A triste notícia de que seis estudantes da Unesp (Universidade do Estado de São Paulo), em Bauru, em março deste ano, entraram em coma – um deles faleceu – por conta do excesso de bebida alcoólica causou espanto em todo o país. Afinal, os jovens estão bebendo mais ou sempre foi assim?
De acordo com a psiquiatra Ana Cecília Marques, presidente da ABEAD (Associação Brasileira de Estudos do Álcool e Outras Drogas ), eles estão realmente bebendo em excesso, e o mais grave: em um intervalo curtíssimo de tempo entre uma dose e outra. Essa prática, denominada beber em ”binge” (uso pesado e episódico de álcool), ocorre quando há ingestão de cinco doses de álcool para os homens e quatro para as mulheres, em um espaço de duas horas.
”Isso é extremamente prejudicial, porque o fígado só consegue metabolizar uma dose de álcool a cada uma hora e meia. O resto ingerido é etanol puro.
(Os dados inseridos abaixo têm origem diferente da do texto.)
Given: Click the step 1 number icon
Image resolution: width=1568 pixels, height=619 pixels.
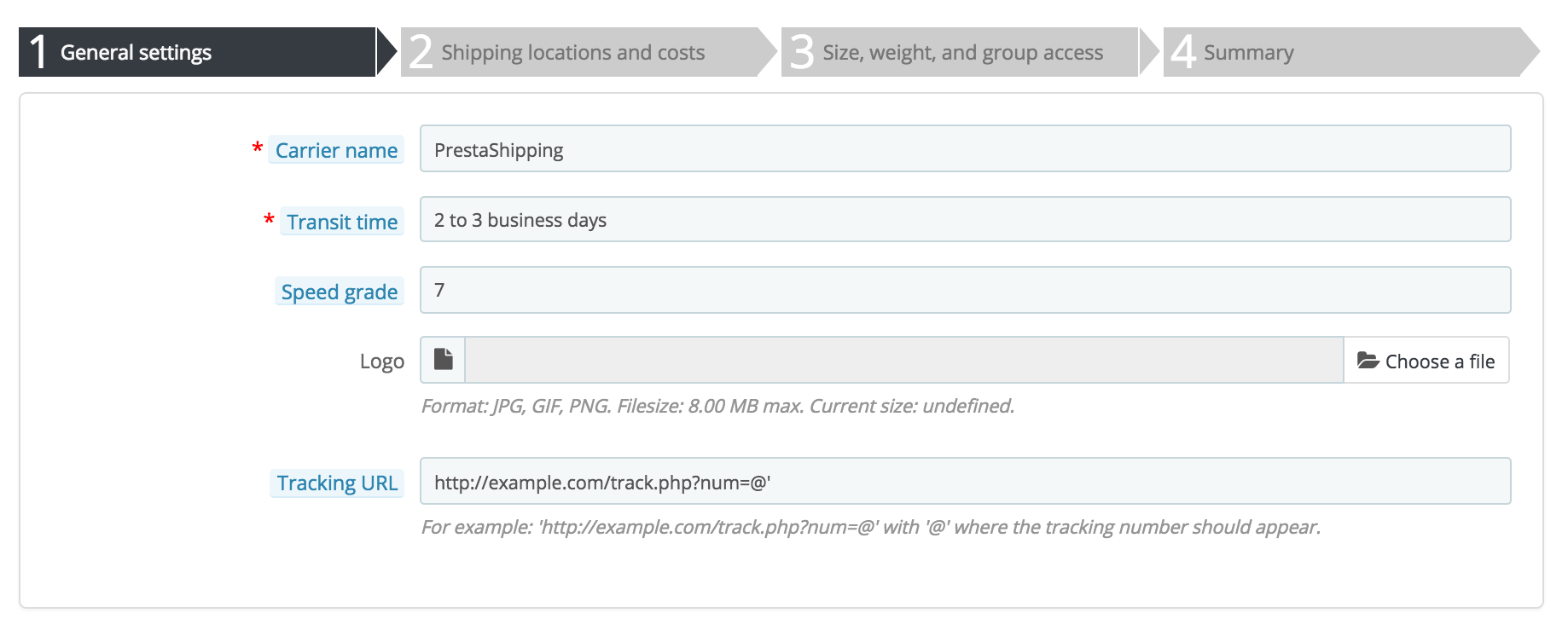Looking at the screenshot, I should tap(38, 52).
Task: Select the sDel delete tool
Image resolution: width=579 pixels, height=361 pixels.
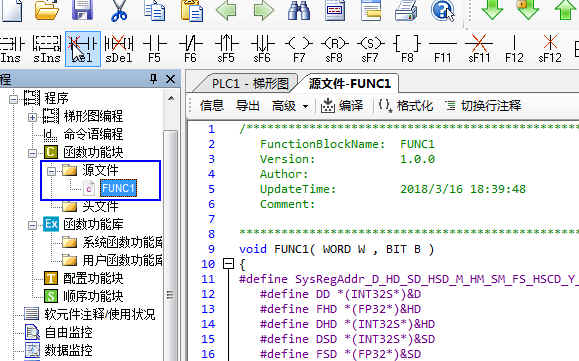Action: coord(119,48)
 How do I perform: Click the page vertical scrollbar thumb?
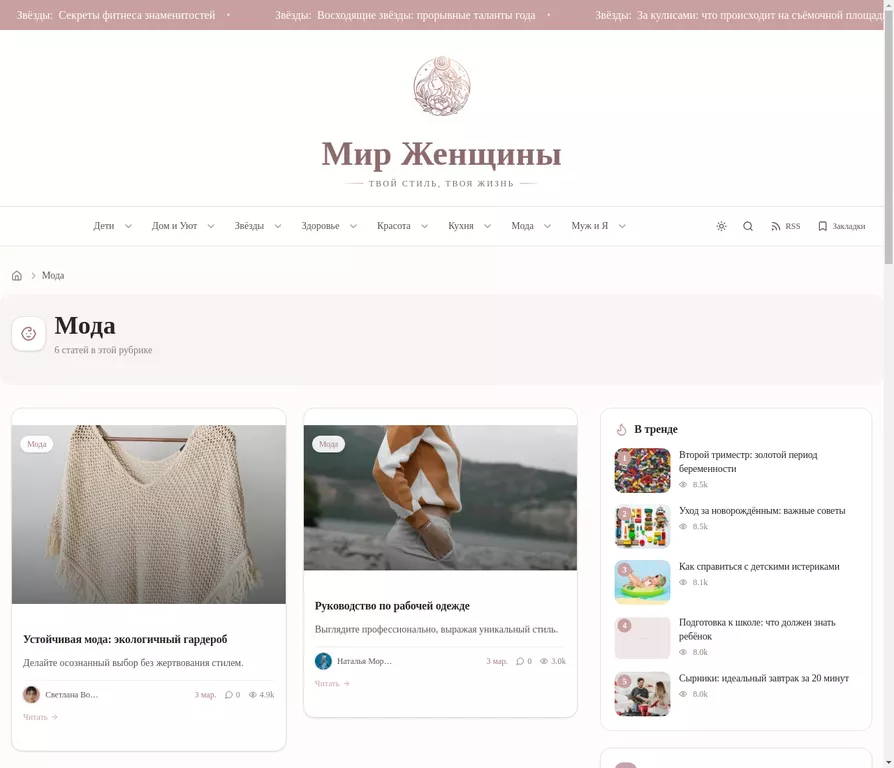(x=889, y=134)
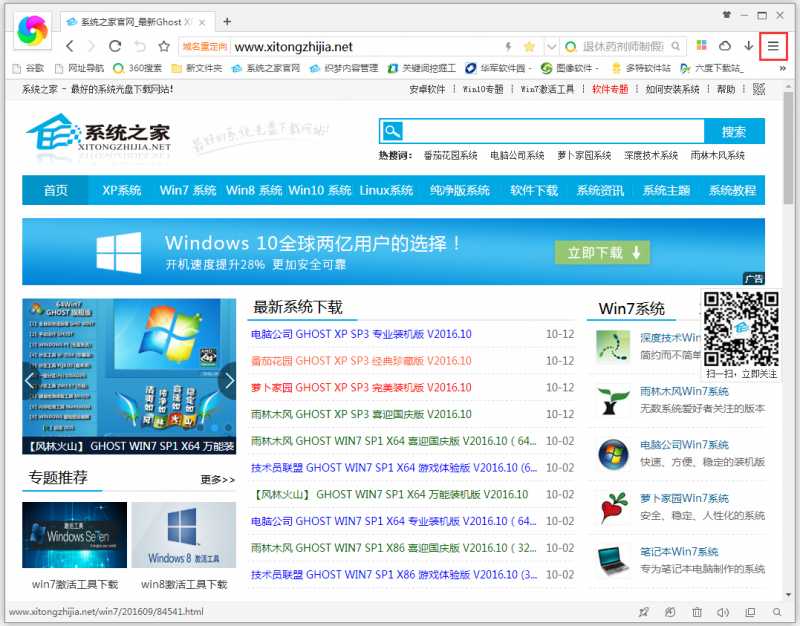The width and height of the screenshot is (800, 626).
Task: Open the ad-blocker pin icon in the status bar
Action: pos(644,612)
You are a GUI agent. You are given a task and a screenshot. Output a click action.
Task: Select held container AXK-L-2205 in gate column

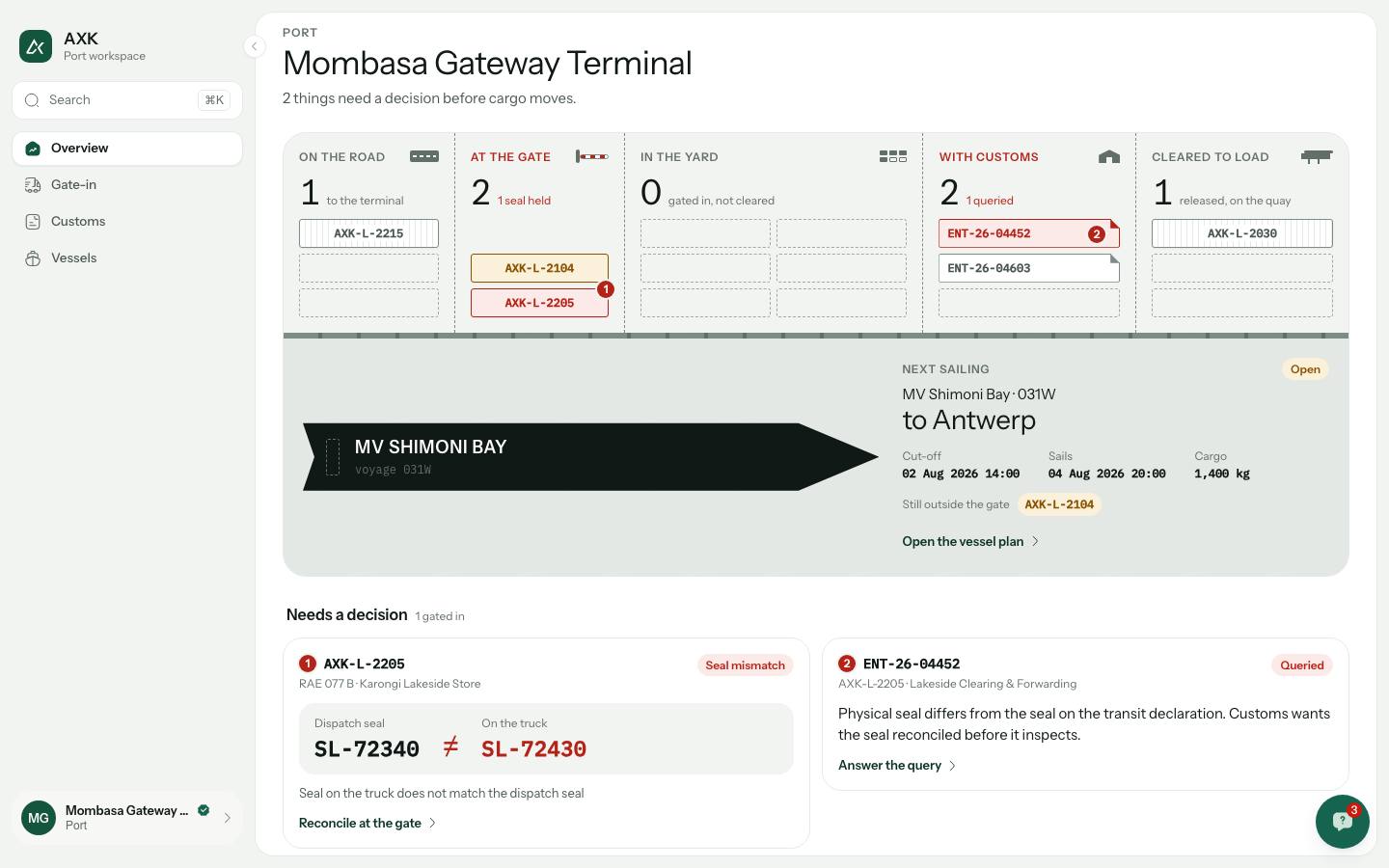click(539, 303)
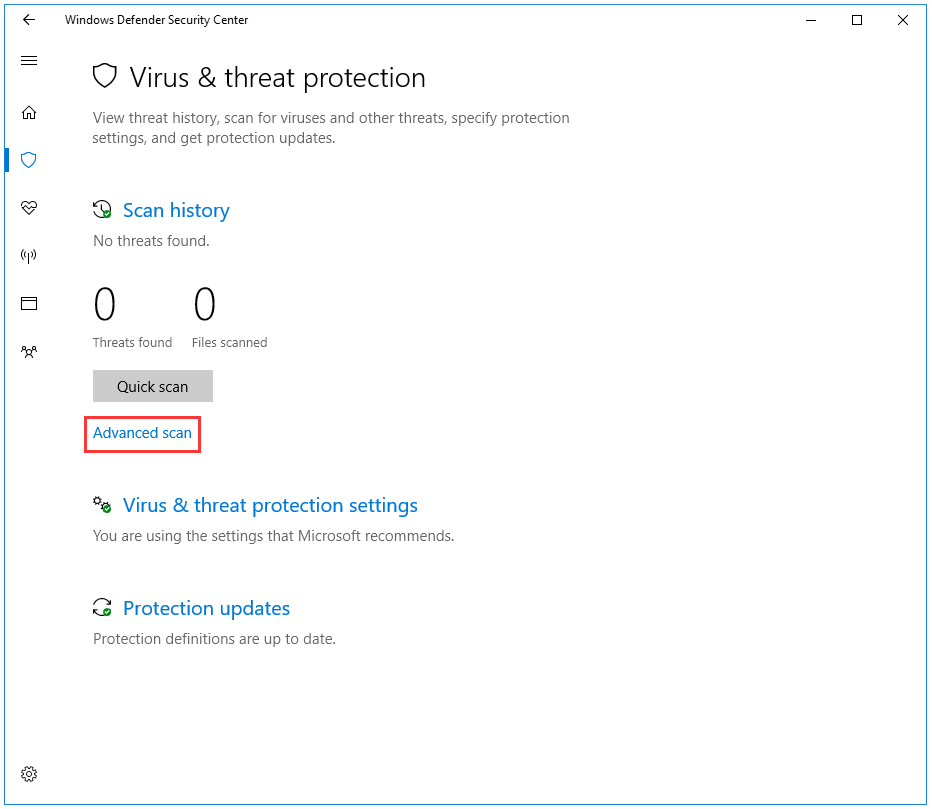Image resolution: width=932 pixels, height=809 pixels.
Task: Open App & browser control window icon
Action: [29, 304]
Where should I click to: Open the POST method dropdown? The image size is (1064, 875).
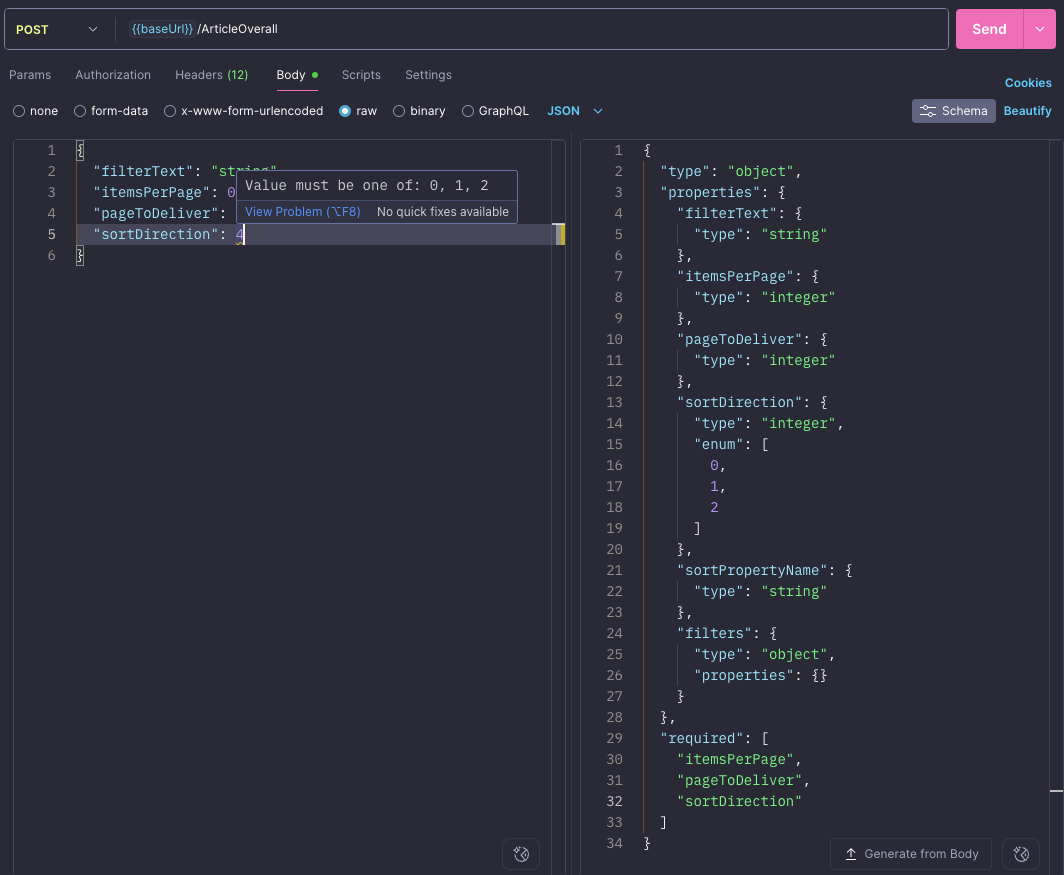(57, 29)
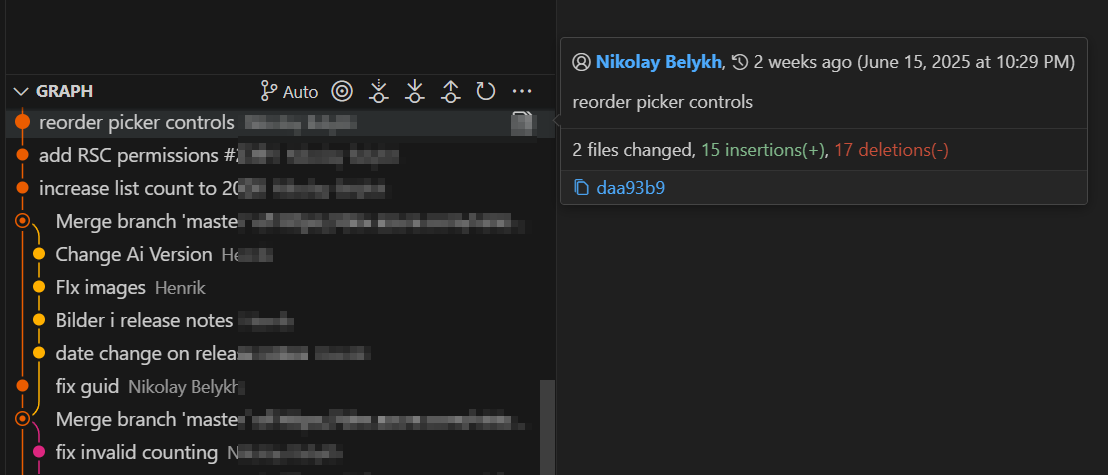Click the Nikolay Belykh author link
The width and height of the screenshot is (1108, 475).
(x=658, y=62)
Vai para o cérebro e pode causar depressão respiratória e parada cardíaca. O resultado é uma overdose, como acontece com qualquer outra droga, como a cocaína, por exemplo.”
Infelizmente, a maioria dos jovens não tem muita noção da letalidade do álcool. Na prática, segundo o professor voluntário do Departamento de Neurologia, Psicologia e Psiquiatria da Faculdade de Medicina de Botucatu da Unesp, José Manoel Bertolote, uma pessoa de cerca de 80 kg atinge o nível letal de álcool se ingerir aproximadamente 1 litro de bebida destilada em curto intervalo de tempo. Se tomarmos como base uma dose de 30 ml, a partir de trinta doses já nos aproximamos da dose letal; entretanto, os copos de café usados em festas têm capacidade de 50 ml, portanto a dose letal para esse mesmo indivíduo seria de vinte copinhos cheios de bebida destilada. No caso de Bauru, a vítima fatal ingeriu vinte e cinco copinhos de vodca, o que significa 1.250 ml da bebida (um litro e um quarto), quantidade acima da dose letal conhecida.
Segundo dados do último Lenad (Levantamento Nacional de Álcool e Drogas ), entre os anos de 2006 e 2012 houve um crescimento significativo dessa forma de consumo: de 45% para 59% na população de bebedores. Na população masculina, houve um aumento de quase 30%; no público feminino, de 36%.
É preciso diferenciar o que significa beber em excesso e alcoolismo. O primeiro ocorre quando se ingere mais doses do que o pretendido num único evento, causando riscos potenciais e elevados de sofrer um acidente de carro ou envolver-se em brigas, por exemplo, e de desenvolver problemas de saúde menos graves, como gastrite.
Já na dependência etílica, além do portador perder o controle em relação ao consumo, ele simplesmente não consegue ficar sem a bebida. O indivíduo cria tolerância ao álcool e quando passa algumas horas sem beber, entra em síndrome de abstinência, cujos sintomas vão desde o aumento da pressão arterial até irritabilidade e tremores.
”O alcoolismo entre os jovens é um pouco mais raro, pois, se considerarmos que eles começam a beber por volta dos 17 anos, como aqui na região metropolitana de São Paulo, é preciso um intervalo de tempo maior para que se tornem doentes. Na verdade, a gente sabe que a dependência começa a se instalar por volta dos 35 anos. O que nos preocupa mais nesse público é o consumo abusivo”, explica Camila Magalhães Silveira, médica psiquiatra, pesquisadora e coordenadora do CISA (Centro de Informações sobre Saúde e Álcool).
A dra. Ana Cecília Marques ressalta, por sua vez, que nos manuais diagnósticos de psiquiatria, o abuso já vem sendo considerado como o primeiro estágio da dependência. Antigamente a intervenção terapêutica entre o abusador e o dependente era distinta.
”A recomendação para o primeiro grupo era para que houvesse uma diminuição gradual na ingestão de bebida. Hoje, com essa mudança na classificação, nós vamos ter que trabalhar a questão da abstinência já nos abusadores, porque o risco de ficarem dependentes é alto”, conta.